From the records that follow, copy every line in which "computer" appears.

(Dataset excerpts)
════════
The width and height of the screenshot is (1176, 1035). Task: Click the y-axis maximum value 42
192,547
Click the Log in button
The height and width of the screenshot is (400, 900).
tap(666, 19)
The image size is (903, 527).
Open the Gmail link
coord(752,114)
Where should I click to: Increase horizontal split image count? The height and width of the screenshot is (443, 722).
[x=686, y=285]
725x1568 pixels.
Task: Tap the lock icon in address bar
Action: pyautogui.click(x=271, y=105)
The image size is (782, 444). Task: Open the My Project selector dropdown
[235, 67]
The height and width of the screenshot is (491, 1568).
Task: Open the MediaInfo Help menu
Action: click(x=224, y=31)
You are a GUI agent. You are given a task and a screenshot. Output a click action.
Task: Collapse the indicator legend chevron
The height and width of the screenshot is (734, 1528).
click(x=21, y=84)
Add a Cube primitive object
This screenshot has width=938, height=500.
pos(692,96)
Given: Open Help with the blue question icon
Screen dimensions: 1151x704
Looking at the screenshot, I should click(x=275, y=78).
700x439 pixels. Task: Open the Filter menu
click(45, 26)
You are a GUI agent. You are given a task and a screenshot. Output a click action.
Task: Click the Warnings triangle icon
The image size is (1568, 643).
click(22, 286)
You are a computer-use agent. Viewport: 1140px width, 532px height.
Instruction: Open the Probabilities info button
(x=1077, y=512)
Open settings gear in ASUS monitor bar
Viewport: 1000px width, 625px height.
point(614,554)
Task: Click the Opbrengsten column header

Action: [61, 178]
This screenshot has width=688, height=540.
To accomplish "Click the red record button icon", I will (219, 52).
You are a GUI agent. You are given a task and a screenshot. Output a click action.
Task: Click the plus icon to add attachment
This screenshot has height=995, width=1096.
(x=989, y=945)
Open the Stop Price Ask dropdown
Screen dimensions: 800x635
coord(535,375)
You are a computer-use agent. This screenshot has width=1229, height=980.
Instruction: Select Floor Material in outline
════════
● EXERCISE OUTPUT:
You are a computer-use agent. Viewport: 1140px width, 532px height.
You are a computer-use agent. This screenshot has width=1229, height=980.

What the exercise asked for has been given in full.